ABOUT THIS EXERCISE.
Return all records exactly. Nothing may be added.

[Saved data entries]
----
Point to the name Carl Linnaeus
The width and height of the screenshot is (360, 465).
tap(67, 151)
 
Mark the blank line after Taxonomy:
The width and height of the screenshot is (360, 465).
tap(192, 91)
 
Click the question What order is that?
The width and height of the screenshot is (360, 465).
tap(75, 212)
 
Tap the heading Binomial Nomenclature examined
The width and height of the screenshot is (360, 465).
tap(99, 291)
----
TASK OUTPUT.
Point to the name Carl Linnaeus
The width and height of the screenshot is (360, 465).
tap(67, 151)
 
Mark the blank line after Taxonomy:
The width and height of the screenshot is (360, 465).
tap(192, 91)
 
Click the question What order is that?
The width and height of the screenshot is (360, 465).
tap(75, 212)
 
Tap the heading Binomial Nomenclature examined
The width and height of the screenshot is (360, 465).
tap(99, 291)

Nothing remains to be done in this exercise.